Lime is an easy-to-use Python package that does this for you in a more intelligent way. Taking a constructed model as input, it runs a second, “meta” approximator of the learned model, which approximates the behavior of the model for different inputs. The output is an explainer for the model, identifying which parts of any input helped the model reach a decision, and which didn’t.
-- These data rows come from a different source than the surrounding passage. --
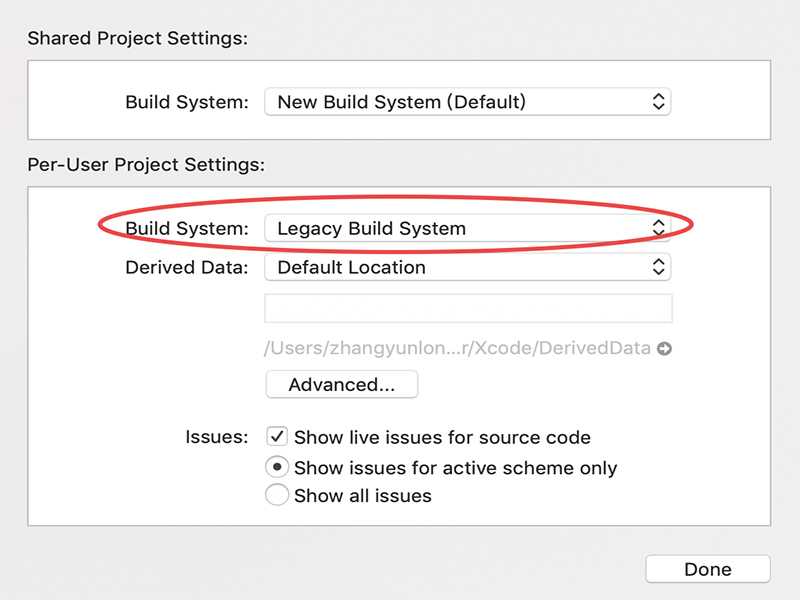Click the chevron arrows on the Default Location popup
The width and height of the screenshot is (800, 600).
(658, 267)
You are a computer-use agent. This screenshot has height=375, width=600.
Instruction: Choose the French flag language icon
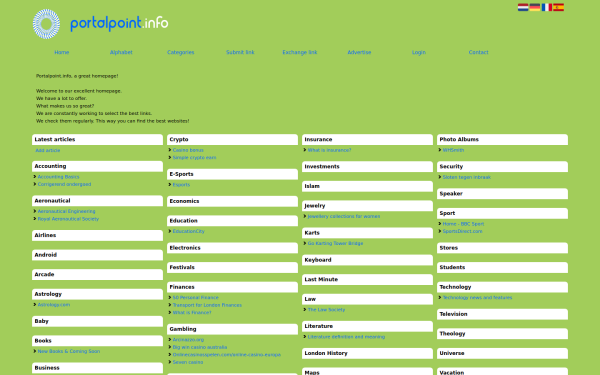(546, 7)
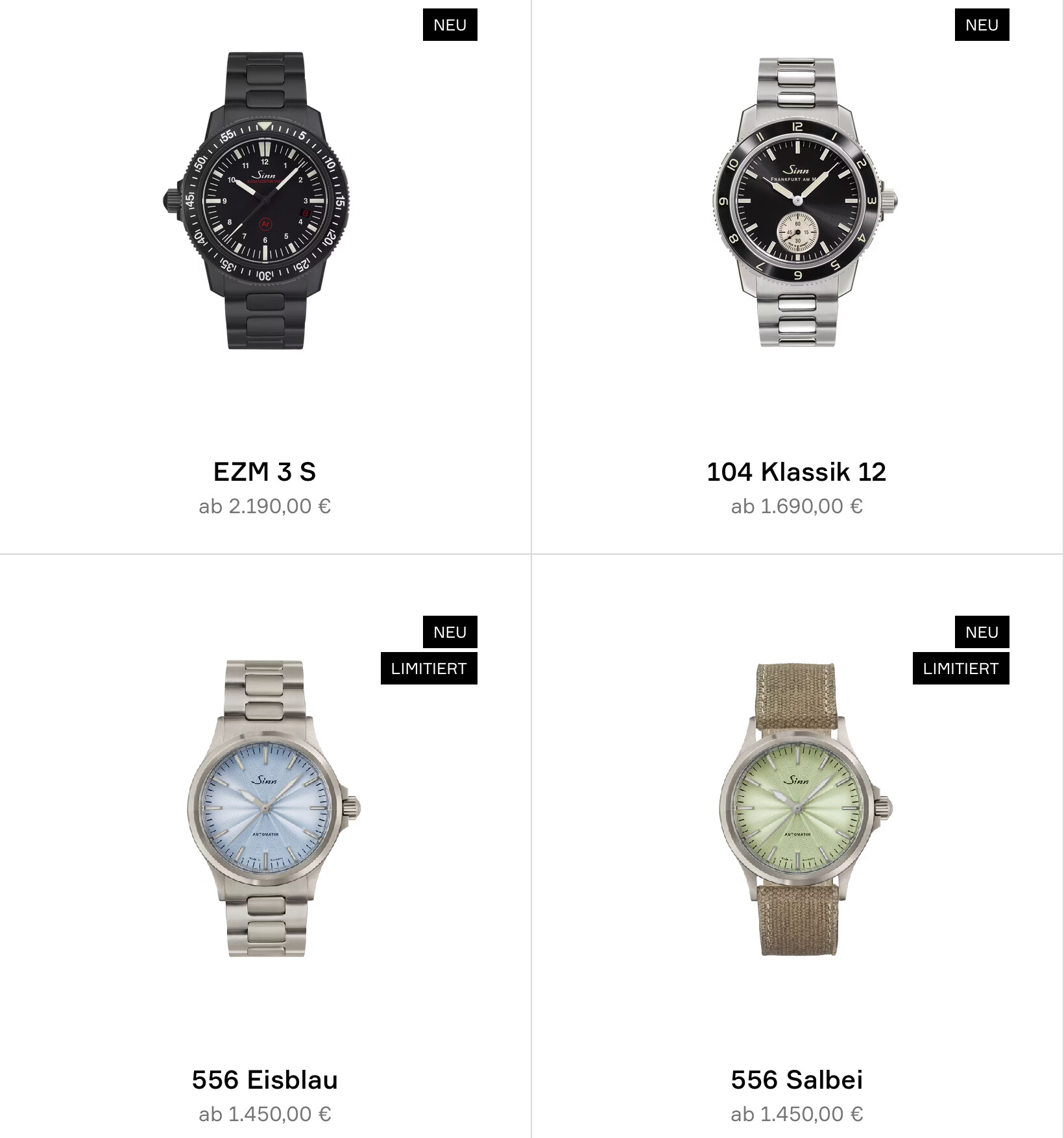Open the 556 Salbei watch image
This screenshot has height=1138, width=1064.
pyautogui.click(x=805, y=809)
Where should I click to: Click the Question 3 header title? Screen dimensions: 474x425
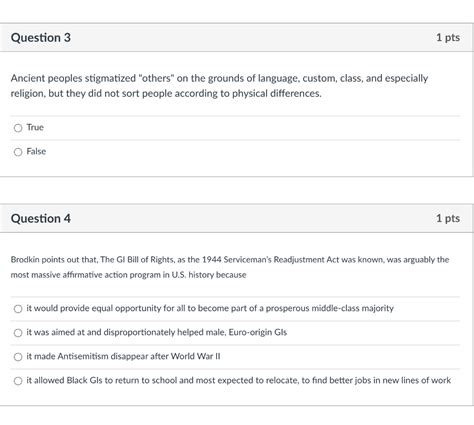[41, 38]
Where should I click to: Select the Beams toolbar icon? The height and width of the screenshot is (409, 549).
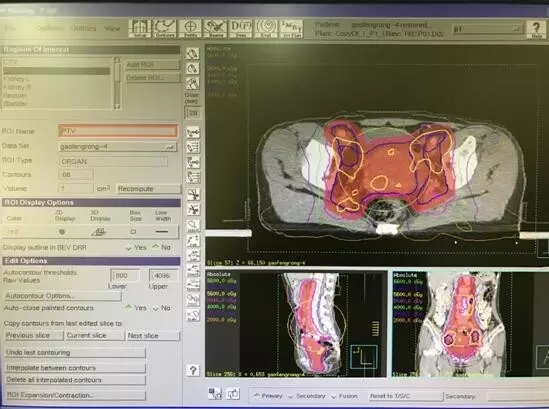(x=215, y=28)
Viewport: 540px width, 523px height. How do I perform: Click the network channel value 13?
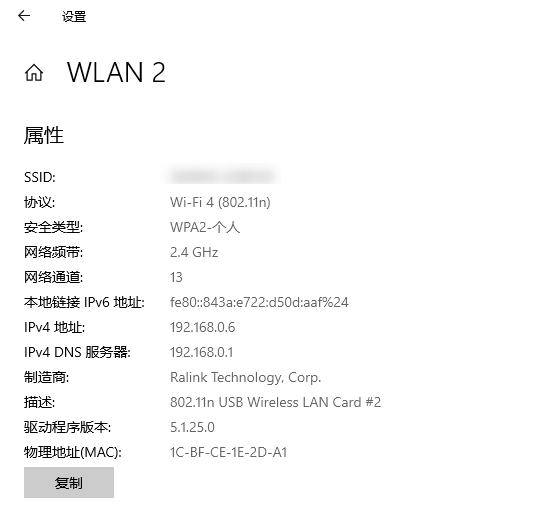[176, 277]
It then displays the results in a readable and interpretable way—for example, an explanation for a text classifier would look like this, highlighting the words that helped the model reach a decision, and their respective probabilities:
Lime supports SciKit-learn models out of the box, as it does for any classifier model that takes in raw text or a numpy array, and outputs a probability for each class. It can also explain image classification models. The following screenshot explains a classifier that learned to distinguish between cats and dogs. In the screenshot, Lime explains which areas in the image were used by the model for classifying the image as “cat” (the green zone), and which areas had a negative weight, causing it to lean toward a “dog” classification.
We have listed here 3 major frameworks and 2 promising tools for machine learning researchers and engineers to consider when approaching a project, either by building it from scratch or trying to improve it.
As the practical machine learning development world advances, we hope to see more mature frameworks and tools. In a future post, we will list even more advanced and neat tools specially created for machine learning engineers.